У Пелевина в «Чапаеве и Пустоте» есть эпизод, очень напомнивший мне идею книги Зоберна. В последней главе Пётр Пустота, очнувшийся в очередной и последний раз в психушке выясняет, что на основе их с товарищами жизней фольклор наполнился тысячами пошлейших анекдотов. Соседи по палате подкидывают новые сюжеты, а он выцеживает из них крупицы истины.
«На самом деле все было абсолютно иначе. У Анны был день рождения, и мы поехали на пикник. Котовский сразу напился и уснул, а Чапаев стал объяснять Анне, что личность человека похожа на набор платьев, которые по очереди вынимаются из шкафа, и чем менее реален человек на самом деле, тем больше платьев в этом шкафу. Это было его подарком Анне на день рождения — в смысле, не набор платьев, а объяснение. Анна никак не хотела с ним соглашаться. Она пыталась доказать, что все может обстоять так в принципе, но к ней это не относится, потому что она всегда остается собой и не носит никаких масок. Но на все, что она говорила, Чапаев отвечал: «Раз платье. Два платье» и так далее. Понимаете? Потом Анна спросила, кто в таком случае надевает эти платья, и Чапаев ответил, что никого, кто их надевает, не существует. И тут Анна поняла. Она замолчала на несколько секунд, потом кивнула, подняла на него глаза, а Чапаев улыбнулся и сказал: «Привет, Анна!» Это одно из самых дорогих мне воспоминаний… Зачем я вам это рассказываю?»
После продолжительной цитаты из неправославного автора надеюсь, все, чьи чувства можно оскорбить закрыли этот текст, так как даже рецензировать роман Олега Зоберна немного страшно, ведь это автобиография Иисуса Христа. И сын божий выглядит в этом тексте, как самый настоящий живой человек, который обладал даром убеждения, пользовался этим своим талантом по полной, вполне мог быть автором Нагорной проповеди, но к нынешним религиозным институциям имеет отношение не большее, чем к кружку рыболовов, как в том анекдоте.

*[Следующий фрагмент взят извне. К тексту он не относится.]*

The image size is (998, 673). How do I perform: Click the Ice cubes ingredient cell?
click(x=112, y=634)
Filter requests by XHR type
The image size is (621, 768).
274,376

Итак, Иисус Нацеретянин пишет свою биографию, в которой он: торгует кифом (анашой), делает аборты на поздних сроках, создаёт голема из глины и выдаёт его за воскресшего Лазаря (тело Лазаря закапывается в саду), поощряет совокупления с козами, поощряет мужеложество, много пьёт, много курит кифа, соблазняет огромное количество женщин, мечтает о создании собственного борделя или банка. Да много он всякого искромётного вытворяет. Даже меня, отнюдь не воцерковленного человека, удалось удивить этими историями. Иисус выглядит весьма достоверно для исторических реалий Палестины первого века. И здесь земной поклон автору, который досконально и в какой-то мере даже изощрённо детализирует быт и повседневность эпохи, о которой идёт речь. Не только культурные особенности, подчёркнутые Олегом, дают нам какую выпуклую картину, но и многочисленные языковые приметы, в которых он не поленился как следует разобраться. Удивительно и прекрасно, что подобные тексты до сих пор могут издаваться и продаваться в самых обычных книжных магазинах.
Иисус — такой же, как ты, его обуревали страсти, он впутывался в воистину невероятные ситуации, его жизненный опыт неповторим. Иисус живёт в наших самых безбожных умах, и кто его знает, может быть, до сих пор практикует врачевание где-нибудь в плодородных землях на Ближнем Востоке. В отличии от Элвиса, он смог уйти вовремя благодаря своему нечеловеческому везению и преданным ученикам. А что до созданной нерадивым Матфеем официальной версии своей биографии – ему как мудрому человеку остаётся только лишь покачать головой и усмехнуться.